§ Prompt
Every entry below must be transcribed exactly, with no line missing.

++++ Study material

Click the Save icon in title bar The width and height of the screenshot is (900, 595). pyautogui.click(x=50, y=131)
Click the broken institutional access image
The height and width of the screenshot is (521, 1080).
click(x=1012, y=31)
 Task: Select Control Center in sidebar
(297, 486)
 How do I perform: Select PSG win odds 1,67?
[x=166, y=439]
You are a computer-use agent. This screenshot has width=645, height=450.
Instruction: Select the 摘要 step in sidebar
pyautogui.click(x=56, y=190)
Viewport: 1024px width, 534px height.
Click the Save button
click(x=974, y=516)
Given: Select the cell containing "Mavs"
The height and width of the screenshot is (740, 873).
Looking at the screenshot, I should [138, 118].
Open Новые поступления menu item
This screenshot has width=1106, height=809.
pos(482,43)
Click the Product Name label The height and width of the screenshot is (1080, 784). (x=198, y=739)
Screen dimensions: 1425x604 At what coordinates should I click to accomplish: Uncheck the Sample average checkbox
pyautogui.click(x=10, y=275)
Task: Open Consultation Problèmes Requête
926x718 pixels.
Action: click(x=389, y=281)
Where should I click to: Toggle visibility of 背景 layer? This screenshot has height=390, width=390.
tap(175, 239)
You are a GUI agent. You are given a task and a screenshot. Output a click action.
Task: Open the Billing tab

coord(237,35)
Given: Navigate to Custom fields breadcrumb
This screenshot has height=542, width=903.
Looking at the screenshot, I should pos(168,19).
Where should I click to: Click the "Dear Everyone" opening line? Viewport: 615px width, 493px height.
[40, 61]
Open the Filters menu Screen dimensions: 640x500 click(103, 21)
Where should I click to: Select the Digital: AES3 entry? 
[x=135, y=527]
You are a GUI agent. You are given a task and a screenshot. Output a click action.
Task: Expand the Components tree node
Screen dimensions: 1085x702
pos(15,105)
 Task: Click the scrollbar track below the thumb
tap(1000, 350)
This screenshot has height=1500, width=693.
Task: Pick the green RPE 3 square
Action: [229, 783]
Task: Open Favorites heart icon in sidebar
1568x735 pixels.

++++++++

§ Written response
Click the Save icon in title bar The width and height of the screenshot is (900, 595). pyautogui.click(x=50, y=131)
Click the broken institutional access image
The height and width of the screenshot is (521, 1080).
click(x=1012, y=31)
 Task: Select Control Center in sidebar
(297, 486)
 How do I perform: Select PSG win odds 1,67?
[x=166, y=439]
You are a computer-use agent. This screenshot has width=645, height=450.
Instruction: Select the 摘要 step in sidebar
pyautogui.click(x=56, y=190)
Viewport: 1024px width, 534px height.
Click the Save button
click(x=974, y=516)
Given: Select the cell containing "Mavs"
The height and width of the screenshot is (740, 873).
Looking at the screenshot, I should [138, 118].
Open Новые поступления menu item
This screenshot has width=1106, height=809.
pos(482,43)
Click the Product Name label The height and width of the screenshot is (1080, 784). (x=198, y=739)
Screen dimensions: 1425x604 At what coordinates should I click to accomplish: Uncheck the Sample average checkbox
pyautogui.click(x=10, y=275)
Task: Open Consultation Problèmes Requête
926x718 pixels.
Action: click(x=389, y=281)
Where should I click to: Toggle visibility of 背景 layer? This screenshot has height=390, width=390.
tap(175, 239)
You are a GUI agent. You are given a task and a screenshot. Output a click action.
Task: Open the Billing tab

coord(237,35)
Given: Navigate to Custom fields breadcrumb
This screenshot has height=542, width=903.
Looking at the screenshot, I should pos(168,19).
Where should I click to: Click the "Dear Everyone" opening line? Viewport: 615px width, 493px height.
[40, 61]
Open the Filters menu Screen dimensions: 640x500 click(103, 21)
Where should I click to: Select the Digital: AES3 entry? 
[x=135, y=527]
You are a GUI agent. You are given a task and a screenshot. Output a click action.
Task: Expand the Components tree node
Screen dimensions: 1085x702
pos(15,105)
 Task: Click the scrollbar track below the thumb
tap(1000, 350)
This screenshot has height=1500, width=693.
Task: Pick the green RPE 3 square
Action: [229, 783]
Task: Open Favorites heart icon in sidebar
1568x735 pixels.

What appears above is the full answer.